Nuyorican Poets Cafe Uses Live-Streaming to Reach Worldwide Audience

By Serena Solomon on September 20, 2012 12:39pm 

EAST VILLAGE — A few months ago, longtime performance venue the Nuyorican Poets Cafe had room for only 120 people to attend a reading at the beloved East Third Street arts space.

Now, that figure has skyrocketed to more than 2 billion — the number of Internet users around the world.

Since April the café, which has hosted performances at the space between Avenues B and C since 1981, has been live-streaming its most popular events, including its Friday Night Poetry Slam and Open Mic Monday.

Using a new service from the company Eyes on the Go, the nonprofit arts group is hoping to whet the appetite of those unfamiliar with the energy of live poetry readings while also bolstering the national and global reputation of the Nuyorican Poets Café.

The Nuyorican as a group was founded in an East Village apartment in 1973 by poets including Latino icon and poet-playwright-actor Miguel Piñero. A film, "Piñero," was made about his life in 2001, and the cafe was the subject of numerous award-winning documentaries, including the 1994 short "Nuyorican Poets Café."

"For people that have never seen an event before, watching online has really opened their eyes as to what we do here," said Daniel Gallant, the space's executive director. "There are only a certain number of people you can fit into a venue."

The café now records performances using two stationary cameras that don't require live operators. Those wanting to check in on the nightly happenings of the Nuyorican can view the stream from the website Gander T.V, which is also featured on the café's Facebook page for its 30,000 registered friends.

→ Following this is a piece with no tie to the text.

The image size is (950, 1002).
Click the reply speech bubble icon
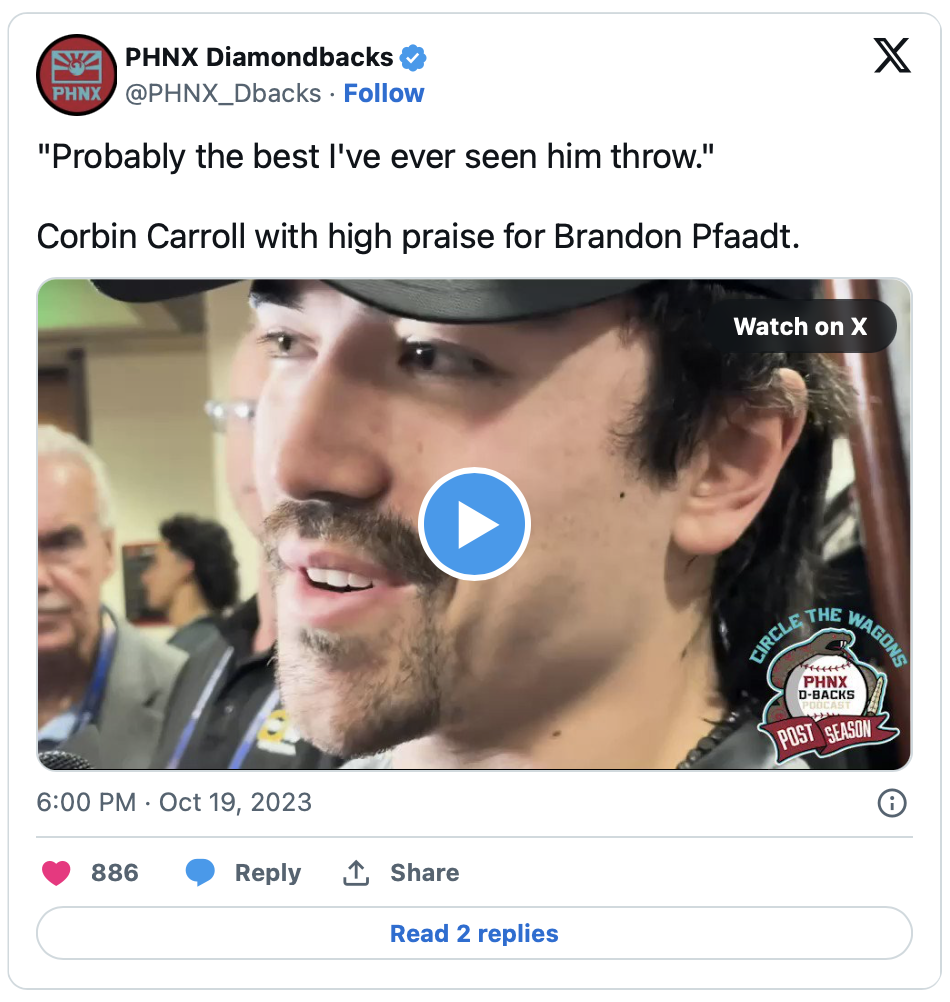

"It's not just the U.S. — it's another 19 countries," said Eyes on the Go CEO Chris Carey, who listed Italy, India, Australia, Serbia and Morocco as some of the countries viewing the Nuyorican's performances online.

Each week, about 500 users log on to view a performance, watching on average for five-and-a-half minutes, according to Carey. Users can either watch in real time or select from events in the archive that have already taken place.

"The mission of the company is to find and broadcast unique and interesting content," he explained.

Currently, Eyes on the Go is working with 25 other nightlife venues throughout the city, such as Brooklyn’s salsa and reggae nightclub SRB, Susan Sarandon’s ping-pong venue SPiN and improv venue The Pit.

At the Nuyorican, Gallant said he is using live-streaming to create a deeper connection with the café's growing online community, which also includes 4,000 followers on Twitter.

"The most effective means of growing our outreach has been with social media,” he noted, "and our fans are particularly excited when we post visual rich content — images, videos."

Interaction between performers and the audience is an important element of the café's most popular event, the Friday Night Poetry Slam, which is the only live-stream requiring payment, at 99 cents per visit. For that performance, patrons at the café judge the acts themselves.

"Interactivity is appealing to a younger audience," said Gallant, who estimates the average age of café patrons is 25.

He is hoping create an avenue for interaction between online viewers and performers by allowing Internet users to vote for poets on Twitter and Facebook, instantly effecting the outcome of who wins the performance.

Even while pushing to make content readily available online, Gallant is careful to point out that nothing can replace being at a live performance in the flesh. 

"It is notoriously difficult to replicate sitting in a spoken-word venue from when you are a couple of rows back with a poet on the stage," said Gallant, who believes that mostly free online streaming will lead to more — not less — paying customers at the venue. 

"We want to show people how welcoming and accessible the café is, and how exciting these art forms are."